_EXTRAIT_:
22L'écart-type a été calculé sur les valeurs moyennes des résultats analytiques.
3. RESULTATS
3.1. Caractères généraux de la matière organique
23Comme indiqué sur le tableau 3, la moyenne respective des teneurs en carbone et en azote totaux, exprimée en g.kg-1 de sol brut (sol non fractionné), est inférieure à 5 g C et à 0,5 g N dans les deux unités de sol. Les rapports C total / N total s'élèvent à 9,8 (sol A) et 12,4 (sol B).
3.2. Caractéristiques du fractionnement granulométrique de la matière organique
24La séparation en trois fractions (FOM, F50, F200) a entraîné des pertes. Néanmoins, pour les échantillons de sol A, le taux de récupération en masse de sol s'est élevé à 99,5 % et pour les échantillons de sol B, à 98,5 %. Quelle que soit l'unité de sol, ces taux s'élèvent en moyenne à 99 % et 98 % pour le carbone et l'azote.
25Les teneurs en carbone et en azote des fractions granulométriques reportées au tableau 3 sont exprimées d'une part en g.kg-1 de sol et d'autre part en g.kg-1 de fraction. Ramenées en pourcent de la somme des taux de carbone et d'azote, elles révèlent ce qui suit :
26Distribution granulométrique du carbone (C). Dans les deux unités de sol, les fractions argilo-limoneuses (FOM) détiennent chacune, en moyenne, les ¾ de la somme des taux de carbone des trois fractions. Le taux de carbone associé à la fraction " sables fins " représente 10 % environ de cette somme et la quantité de carbone de la fraction " sables grossiers ", 15 %. Ainsi, quelle que soit l'unité de sol considérée, la majorité du carbone est logée dans la fraction fine (Φ < 50 µm). La fraction " sables fins " est celle qui contient le moins de carbone.

_EXTRAITS DES LIGNES_:

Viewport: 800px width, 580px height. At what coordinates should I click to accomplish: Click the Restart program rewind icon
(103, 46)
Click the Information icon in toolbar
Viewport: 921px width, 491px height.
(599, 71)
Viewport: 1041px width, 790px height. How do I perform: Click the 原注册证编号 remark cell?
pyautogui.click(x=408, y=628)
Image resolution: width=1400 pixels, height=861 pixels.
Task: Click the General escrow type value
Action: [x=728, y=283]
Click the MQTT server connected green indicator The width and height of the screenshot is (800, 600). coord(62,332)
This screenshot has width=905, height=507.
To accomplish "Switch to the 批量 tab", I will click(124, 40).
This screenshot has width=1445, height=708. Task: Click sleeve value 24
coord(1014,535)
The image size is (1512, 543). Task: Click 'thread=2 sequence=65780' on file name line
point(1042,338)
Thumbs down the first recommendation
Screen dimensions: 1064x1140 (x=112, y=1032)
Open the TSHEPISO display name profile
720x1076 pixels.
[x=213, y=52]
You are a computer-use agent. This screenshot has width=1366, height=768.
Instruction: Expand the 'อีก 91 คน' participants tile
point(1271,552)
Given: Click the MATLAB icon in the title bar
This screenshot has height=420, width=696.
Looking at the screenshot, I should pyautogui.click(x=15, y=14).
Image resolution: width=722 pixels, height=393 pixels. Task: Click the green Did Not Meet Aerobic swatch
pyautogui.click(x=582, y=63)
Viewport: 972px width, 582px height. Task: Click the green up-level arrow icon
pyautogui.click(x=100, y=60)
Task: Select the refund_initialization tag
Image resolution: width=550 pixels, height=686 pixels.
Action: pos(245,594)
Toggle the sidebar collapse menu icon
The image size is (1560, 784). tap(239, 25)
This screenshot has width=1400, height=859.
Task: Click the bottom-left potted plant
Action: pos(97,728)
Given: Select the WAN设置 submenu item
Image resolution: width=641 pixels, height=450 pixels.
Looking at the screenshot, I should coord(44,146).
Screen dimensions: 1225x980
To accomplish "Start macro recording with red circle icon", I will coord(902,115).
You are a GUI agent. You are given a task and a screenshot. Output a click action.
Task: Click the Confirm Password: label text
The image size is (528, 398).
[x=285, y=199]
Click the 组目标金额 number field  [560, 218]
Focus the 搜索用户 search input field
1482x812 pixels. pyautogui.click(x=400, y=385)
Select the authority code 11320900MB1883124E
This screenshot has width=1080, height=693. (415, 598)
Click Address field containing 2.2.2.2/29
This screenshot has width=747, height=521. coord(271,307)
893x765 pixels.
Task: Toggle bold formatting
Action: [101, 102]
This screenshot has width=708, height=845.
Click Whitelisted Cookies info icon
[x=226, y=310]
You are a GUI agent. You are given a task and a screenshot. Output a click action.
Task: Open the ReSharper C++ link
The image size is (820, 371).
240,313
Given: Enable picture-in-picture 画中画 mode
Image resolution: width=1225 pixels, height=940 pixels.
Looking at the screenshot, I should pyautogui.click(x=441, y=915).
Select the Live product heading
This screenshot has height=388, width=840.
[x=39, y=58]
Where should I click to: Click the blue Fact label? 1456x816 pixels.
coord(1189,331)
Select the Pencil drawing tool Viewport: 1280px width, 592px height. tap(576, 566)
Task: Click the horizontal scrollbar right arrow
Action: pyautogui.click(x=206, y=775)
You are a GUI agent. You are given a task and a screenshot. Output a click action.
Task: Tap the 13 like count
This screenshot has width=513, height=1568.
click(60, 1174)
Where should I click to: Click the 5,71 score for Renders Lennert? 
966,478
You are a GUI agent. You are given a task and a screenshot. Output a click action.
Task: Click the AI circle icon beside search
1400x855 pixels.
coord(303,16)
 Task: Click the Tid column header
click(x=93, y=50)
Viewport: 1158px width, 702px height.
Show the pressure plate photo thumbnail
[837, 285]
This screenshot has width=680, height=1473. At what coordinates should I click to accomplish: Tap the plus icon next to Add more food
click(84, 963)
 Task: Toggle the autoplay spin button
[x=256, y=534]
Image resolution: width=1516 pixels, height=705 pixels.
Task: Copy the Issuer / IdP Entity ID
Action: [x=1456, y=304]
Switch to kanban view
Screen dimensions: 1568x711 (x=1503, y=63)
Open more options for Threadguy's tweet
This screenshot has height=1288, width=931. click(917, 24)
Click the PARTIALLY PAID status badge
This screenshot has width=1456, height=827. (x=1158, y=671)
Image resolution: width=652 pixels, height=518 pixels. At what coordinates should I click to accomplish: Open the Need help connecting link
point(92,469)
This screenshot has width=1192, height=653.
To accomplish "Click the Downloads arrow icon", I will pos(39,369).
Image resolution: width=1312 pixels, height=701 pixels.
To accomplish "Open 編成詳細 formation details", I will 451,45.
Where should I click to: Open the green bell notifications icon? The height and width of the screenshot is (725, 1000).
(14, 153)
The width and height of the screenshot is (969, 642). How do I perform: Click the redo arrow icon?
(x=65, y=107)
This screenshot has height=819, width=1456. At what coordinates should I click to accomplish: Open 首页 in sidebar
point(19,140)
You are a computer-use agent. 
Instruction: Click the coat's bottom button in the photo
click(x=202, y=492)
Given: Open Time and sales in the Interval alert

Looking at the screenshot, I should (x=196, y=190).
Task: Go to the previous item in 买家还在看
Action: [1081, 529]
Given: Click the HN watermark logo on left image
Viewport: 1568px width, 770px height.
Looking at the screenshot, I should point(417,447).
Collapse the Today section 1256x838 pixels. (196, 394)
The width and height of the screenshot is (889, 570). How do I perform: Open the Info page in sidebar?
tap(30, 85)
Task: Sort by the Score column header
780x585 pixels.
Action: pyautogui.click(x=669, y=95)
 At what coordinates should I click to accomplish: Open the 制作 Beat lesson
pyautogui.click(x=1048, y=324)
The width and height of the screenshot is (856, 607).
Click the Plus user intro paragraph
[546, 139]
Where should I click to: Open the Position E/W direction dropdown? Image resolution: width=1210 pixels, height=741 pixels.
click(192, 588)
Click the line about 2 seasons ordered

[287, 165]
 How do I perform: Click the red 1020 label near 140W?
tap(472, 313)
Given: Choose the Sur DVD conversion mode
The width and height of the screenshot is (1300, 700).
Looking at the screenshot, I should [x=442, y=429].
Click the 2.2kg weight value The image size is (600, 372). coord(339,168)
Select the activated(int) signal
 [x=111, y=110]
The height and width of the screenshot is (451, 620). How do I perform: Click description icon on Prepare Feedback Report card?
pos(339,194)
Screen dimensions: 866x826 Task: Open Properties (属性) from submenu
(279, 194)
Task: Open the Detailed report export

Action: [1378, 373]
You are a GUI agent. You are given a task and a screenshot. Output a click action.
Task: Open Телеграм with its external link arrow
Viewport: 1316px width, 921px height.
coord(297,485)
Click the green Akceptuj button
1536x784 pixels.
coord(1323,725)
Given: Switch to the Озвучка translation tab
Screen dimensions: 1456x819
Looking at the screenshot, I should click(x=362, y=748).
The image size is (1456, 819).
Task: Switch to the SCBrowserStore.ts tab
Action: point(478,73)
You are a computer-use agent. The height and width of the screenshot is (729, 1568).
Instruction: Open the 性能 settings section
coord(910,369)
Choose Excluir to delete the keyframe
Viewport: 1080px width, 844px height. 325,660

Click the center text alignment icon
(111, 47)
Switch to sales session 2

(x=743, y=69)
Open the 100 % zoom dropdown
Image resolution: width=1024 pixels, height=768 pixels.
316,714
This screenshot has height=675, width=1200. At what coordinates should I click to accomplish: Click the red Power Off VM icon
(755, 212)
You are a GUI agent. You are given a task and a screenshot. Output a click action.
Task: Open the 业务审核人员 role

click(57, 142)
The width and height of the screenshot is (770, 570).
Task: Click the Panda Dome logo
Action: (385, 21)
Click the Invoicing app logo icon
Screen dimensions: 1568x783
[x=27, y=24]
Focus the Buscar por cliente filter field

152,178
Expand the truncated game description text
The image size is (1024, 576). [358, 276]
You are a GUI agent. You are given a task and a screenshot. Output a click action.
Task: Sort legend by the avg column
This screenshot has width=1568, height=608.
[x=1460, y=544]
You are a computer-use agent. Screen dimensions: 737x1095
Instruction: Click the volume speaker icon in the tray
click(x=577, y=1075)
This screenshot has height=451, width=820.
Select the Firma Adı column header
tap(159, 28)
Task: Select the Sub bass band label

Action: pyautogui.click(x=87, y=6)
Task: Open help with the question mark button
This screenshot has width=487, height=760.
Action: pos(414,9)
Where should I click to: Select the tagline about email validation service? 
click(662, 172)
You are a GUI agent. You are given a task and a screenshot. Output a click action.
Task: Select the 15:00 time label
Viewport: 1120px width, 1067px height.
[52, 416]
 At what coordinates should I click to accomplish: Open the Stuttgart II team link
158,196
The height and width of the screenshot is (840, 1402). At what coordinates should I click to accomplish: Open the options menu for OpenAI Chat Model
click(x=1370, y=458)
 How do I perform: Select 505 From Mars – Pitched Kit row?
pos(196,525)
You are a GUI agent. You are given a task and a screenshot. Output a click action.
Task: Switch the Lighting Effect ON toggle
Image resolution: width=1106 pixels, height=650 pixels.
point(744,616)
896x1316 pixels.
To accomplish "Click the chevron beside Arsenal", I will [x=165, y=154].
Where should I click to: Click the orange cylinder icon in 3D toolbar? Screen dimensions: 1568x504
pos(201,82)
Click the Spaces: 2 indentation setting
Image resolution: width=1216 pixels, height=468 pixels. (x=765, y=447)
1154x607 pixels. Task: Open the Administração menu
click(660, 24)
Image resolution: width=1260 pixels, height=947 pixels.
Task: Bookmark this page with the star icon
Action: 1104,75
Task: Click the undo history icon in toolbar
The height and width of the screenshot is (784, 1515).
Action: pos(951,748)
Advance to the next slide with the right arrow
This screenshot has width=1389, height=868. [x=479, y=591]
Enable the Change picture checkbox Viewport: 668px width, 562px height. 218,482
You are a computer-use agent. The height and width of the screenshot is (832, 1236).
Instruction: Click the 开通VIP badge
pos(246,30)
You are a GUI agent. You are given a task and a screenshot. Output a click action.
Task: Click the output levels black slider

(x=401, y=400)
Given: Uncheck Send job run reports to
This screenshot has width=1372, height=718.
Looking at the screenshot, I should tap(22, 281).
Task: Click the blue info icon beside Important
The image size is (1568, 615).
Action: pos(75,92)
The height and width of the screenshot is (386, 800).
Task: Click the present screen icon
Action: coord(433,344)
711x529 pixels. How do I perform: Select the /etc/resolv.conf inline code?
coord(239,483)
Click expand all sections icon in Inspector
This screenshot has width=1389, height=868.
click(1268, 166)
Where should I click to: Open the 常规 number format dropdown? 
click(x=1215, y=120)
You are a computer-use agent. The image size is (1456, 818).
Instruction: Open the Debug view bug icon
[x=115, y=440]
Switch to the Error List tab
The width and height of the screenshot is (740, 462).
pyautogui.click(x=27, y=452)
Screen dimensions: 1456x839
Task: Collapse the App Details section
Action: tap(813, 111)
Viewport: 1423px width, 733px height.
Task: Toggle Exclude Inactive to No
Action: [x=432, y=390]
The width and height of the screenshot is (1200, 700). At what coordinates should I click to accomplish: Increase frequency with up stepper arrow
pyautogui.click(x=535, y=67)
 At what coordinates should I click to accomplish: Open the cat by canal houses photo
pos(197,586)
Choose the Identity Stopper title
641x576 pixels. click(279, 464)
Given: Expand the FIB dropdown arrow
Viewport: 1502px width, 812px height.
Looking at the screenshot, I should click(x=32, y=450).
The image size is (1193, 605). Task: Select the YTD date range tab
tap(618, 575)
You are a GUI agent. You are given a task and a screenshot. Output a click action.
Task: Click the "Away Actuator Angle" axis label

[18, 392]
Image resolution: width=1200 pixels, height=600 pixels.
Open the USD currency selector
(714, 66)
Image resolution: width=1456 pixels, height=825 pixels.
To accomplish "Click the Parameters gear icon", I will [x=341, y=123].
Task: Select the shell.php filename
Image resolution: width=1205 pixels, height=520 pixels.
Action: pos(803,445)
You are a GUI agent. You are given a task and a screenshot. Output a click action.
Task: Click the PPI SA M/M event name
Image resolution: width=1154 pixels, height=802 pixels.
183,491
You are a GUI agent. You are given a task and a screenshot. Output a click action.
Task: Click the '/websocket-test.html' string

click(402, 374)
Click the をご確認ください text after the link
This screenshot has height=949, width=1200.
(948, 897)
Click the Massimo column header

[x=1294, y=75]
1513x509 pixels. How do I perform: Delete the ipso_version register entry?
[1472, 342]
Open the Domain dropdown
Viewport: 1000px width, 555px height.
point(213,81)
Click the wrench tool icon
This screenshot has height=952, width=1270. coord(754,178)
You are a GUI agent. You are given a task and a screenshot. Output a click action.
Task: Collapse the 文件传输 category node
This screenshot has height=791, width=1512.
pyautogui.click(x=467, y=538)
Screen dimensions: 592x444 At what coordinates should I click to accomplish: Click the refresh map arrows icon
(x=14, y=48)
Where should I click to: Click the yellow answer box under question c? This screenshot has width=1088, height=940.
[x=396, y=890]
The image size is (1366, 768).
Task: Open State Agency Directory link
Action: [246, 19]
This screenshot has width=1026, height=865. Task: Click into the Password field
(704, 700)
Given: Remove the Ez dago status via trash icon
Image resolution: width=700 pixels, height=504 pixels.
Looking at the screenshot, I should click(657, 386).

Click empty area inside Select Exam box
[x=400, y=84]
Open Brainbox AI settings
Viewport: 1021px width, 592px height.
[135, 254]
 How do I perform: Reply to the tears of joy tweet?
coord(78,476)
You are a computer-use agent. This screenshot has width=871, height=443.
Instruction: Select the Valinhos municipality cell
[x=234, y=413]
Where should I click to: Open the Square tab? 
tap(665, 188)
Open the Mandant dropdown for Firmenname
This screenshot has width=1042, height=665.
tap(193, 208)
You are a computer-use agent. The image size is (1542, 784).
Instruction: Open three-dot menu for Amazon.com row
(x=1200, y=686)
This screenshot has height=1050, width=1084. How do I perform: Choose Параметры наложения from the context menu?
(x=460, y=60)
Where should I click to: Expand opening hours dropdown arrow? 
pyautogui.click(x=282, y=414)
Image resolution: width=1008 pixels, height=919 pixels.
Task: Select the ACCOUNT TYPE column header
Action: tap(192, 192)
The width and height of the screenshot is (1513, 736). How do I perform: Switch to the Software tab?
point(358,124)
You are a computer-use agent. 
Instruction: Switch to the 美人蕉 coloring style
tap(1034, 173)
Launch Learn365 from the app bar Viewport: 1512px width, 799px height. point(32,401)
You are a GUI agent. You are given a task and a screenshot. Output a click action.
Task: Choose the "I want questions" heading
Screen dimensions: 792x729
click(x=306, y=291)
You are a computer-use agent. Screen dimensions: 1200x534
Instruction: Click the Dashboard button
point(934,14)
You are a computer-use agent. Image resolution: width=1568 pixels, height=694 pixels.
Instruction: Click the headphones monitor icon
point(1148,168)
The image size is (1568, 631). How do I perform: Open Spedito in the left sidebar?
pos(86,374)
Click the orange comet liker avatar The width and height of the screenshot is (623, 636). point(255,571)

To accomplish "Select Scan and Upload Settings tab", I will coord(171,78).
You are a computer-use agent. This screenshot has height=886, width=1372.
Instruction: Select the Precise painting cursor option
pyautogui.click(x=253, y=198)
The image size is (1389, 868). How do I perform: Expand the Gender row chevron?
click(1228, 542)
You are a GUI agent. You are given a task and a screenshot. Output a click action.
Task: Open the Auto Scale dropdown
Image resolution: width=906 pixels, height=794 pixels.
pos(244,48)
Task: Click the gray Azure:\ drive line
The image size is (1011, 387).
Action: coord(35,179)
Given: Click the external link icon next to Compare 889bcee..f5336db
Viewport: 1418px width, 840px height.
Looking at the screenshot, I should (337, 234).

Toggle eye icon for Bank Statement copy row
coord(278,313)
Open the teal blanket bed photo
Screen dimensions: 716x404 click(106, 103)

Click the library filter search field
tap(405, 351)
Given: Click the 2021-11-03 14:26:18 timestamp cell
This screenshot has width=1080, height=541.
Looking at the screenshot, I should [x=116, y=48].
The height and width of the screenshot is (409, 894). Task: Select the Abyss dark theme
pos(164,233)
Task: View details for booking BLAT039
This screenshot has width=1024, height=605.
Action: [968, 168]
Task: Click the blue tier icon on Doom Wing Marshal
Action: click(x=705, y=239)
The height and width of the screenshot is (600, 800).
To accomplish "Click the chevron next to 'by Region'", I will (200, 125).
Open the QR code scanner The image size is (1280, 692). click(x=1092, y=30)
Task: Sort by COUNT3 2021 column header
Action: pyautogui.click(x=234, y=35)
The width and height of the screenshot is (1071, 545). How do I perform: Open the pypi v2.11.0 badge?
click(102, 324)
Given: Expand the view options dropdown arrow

_CONSIGNES_:
1) Dites si chacune des affirmations suivantes concorde avec l'extrait. Répondez par oui ou par non et citez mot pour mot les termes de l'extrait qui tranchent. (a) Le rapport C total / N total atteint 12,4 dans le sol B. (b) Le taux de récupération en masse de sol est plus élevé pour le sol B que pour le sol A. (c) La fraction « sables grossiers » est celle qui contient le moins de carbone.
2) Transcrivez à l'identique le passage de l'extrait qui va de « 25Les teneurs en » à « moins de carbone. ».

_RÉPONSES PAR CONSIGNE_:
1)
(a) Oui : « Les rapports C total / N total s'élèvent à 9,8 (sol A) et 12,4 (sol B). »
(b) Non : « pour les échantillons de sol A, le taux de récupération en masse de sol s'est élevé à 99,5 % et pour les échantillons de sol B, à 98,5 % »
(c) Non : « La fraction " sables fins " est celle qui contient le moins de carbone. »

2)
25Les teneurs en carbone et en azote des fractions granulométriques reportées au tableau 3 sont exprimées d'une part en g.kg-1 de sol et d'autre part en g.kg-1 de fraction. Ramenées en pourcent de la somme des taux de carbone et d'azote, elles révèlent ce qui suit :
26Distribution granulométrique du carbone (C). Dans les deux unités de sol, les fractions argilo-limoneuses (FOM) détiennent chacune, en moyenne, les ¾ de la somme des taux de carbone des trois fractions. Le taux de carbone associé à la fraction " sables fins " représente 10 % environ de cette somme et la quantité de carbone de la fraction " sables grossiers ", 15 %. Ainsi, quelle que soit l'unité de sol considérée, la majorité du carbone est logée dans la fraction fine (Φ < 50 µm). La fraction " sables fins " est celle qui contient le moins de carbone.